Closed anthonychu closed 5 years ago
@brettsam I seem to recall you investigated a similar issue regarding service bus connection management. Does this look related?
@anthonychu -- Are you using a Consumption plan? With a Consumption plan, you are limited to 250 connections (https://github.com/projectkudu/kudu/wiki/Azure-Web-App-sandbox#per-sandbox-per-appper-site-numerical-limits). When that number is hit, you'll start seeing this error.
In the other cases I've come across, this was due to the function creating a new Service Bus MessagingFactory
, using it, and never closing it. Every MessagingFactory
creates a single connection and won't release it until Close()
is called. Using the IBinder
approach to programmatically create bindings hits this also: https://github.com/Azure/azure-webjobs-sdk/issues/881.
Do you happen to be doing anything like this with your ServiceBus interactions? Would you mind sharing your code (even stripped down if you want)?
Using a static HttpClient should be alright but those 10 connections firing with each function invocation is another place to look. HttpClient has a way to throttle web calls -- where it will only allow X number of connections to a specific host before it starts queuing the requests. But I believe in Functions this number X is very high because it runs in the context of a Web app. If the ServiceBus MessagingFactory
isn't the culprit, we'll take a look here.
@brettsam I was using a consumption plan. The 250 concurrent connections appears to jive with what I was seeing. If I went above 16 maxConcurrentCalls
in host.json (like 32 or 64), I started getting those errors. Each triggered call generated 9-10 HTTP calls. So the math roughly adds up.
I'm not using MessagingFactory
.
Thanks for the explanation. Looks like this is expected behavior.
If you issue your HTTP calls sequentially, does the problem go away (while your function obviously takes longer)?

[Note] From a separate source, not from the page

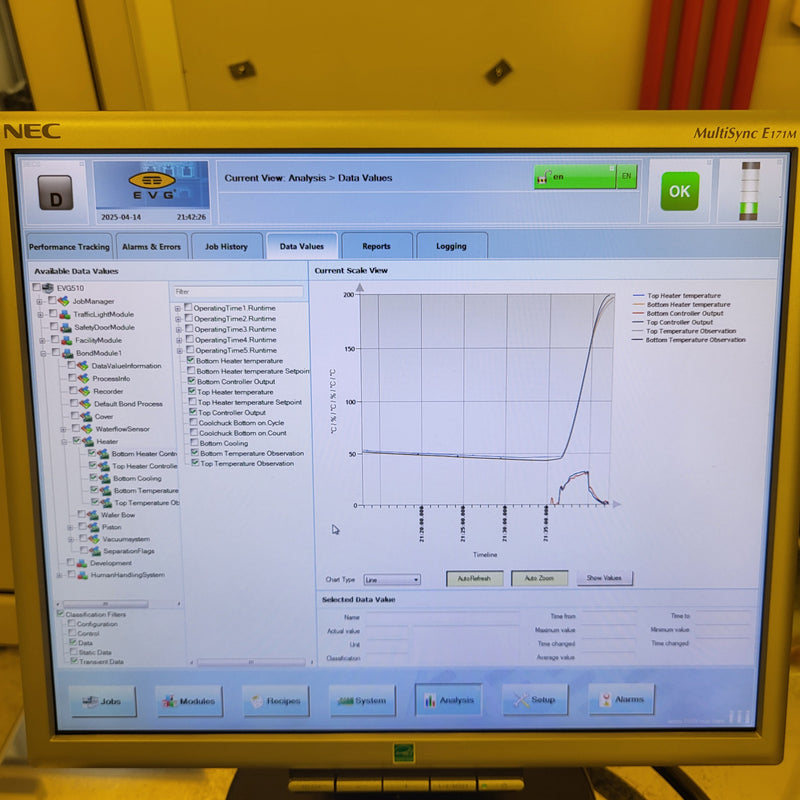Open the Modules section
Image resolution: width=800 pixels, height=800 pixels.
(x=189, y=701)
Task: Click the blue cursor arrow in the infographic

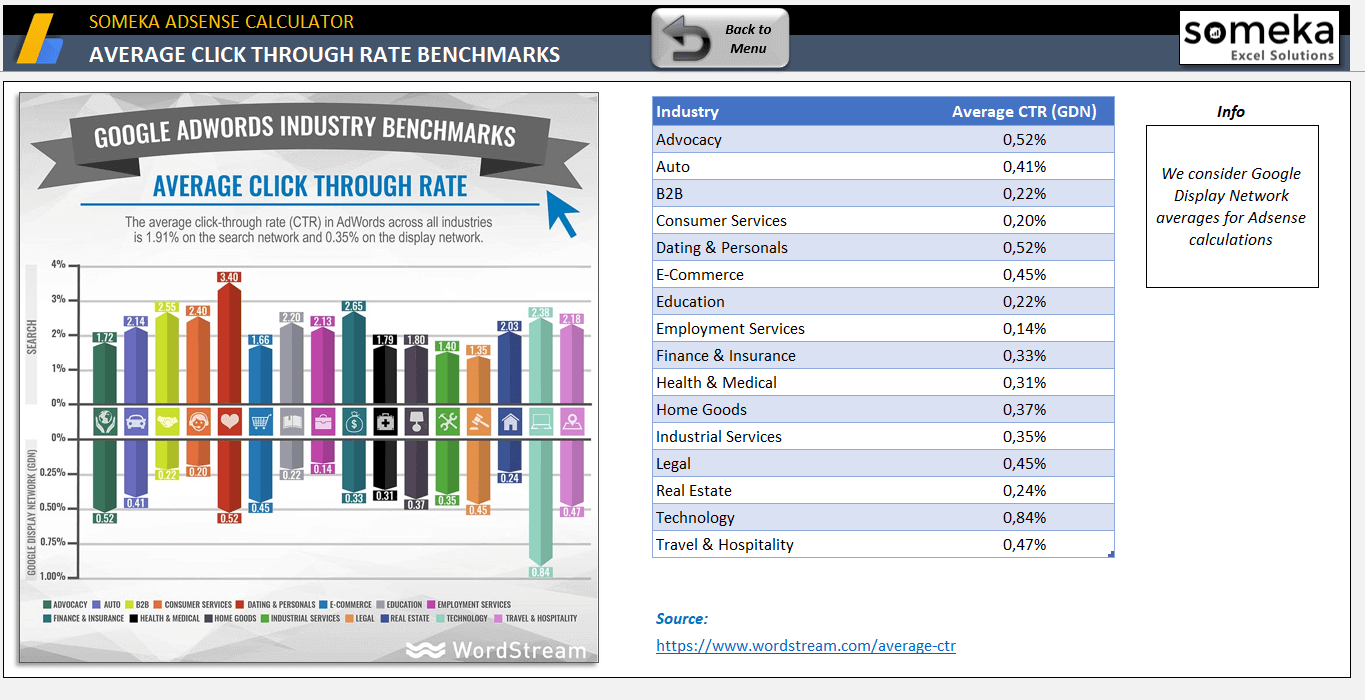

It may be expected, but I think there's some knobs we can expose to make this better if it is the HTTP calls that are hitting the limit. For example, if you were able to set ServicePointManager.DefaultConnectionLimit to something like 200, you'd be able to make as many calls as you could as quickly as possible -- some may be queued up, but it'd be better than trying to issue them sequentially.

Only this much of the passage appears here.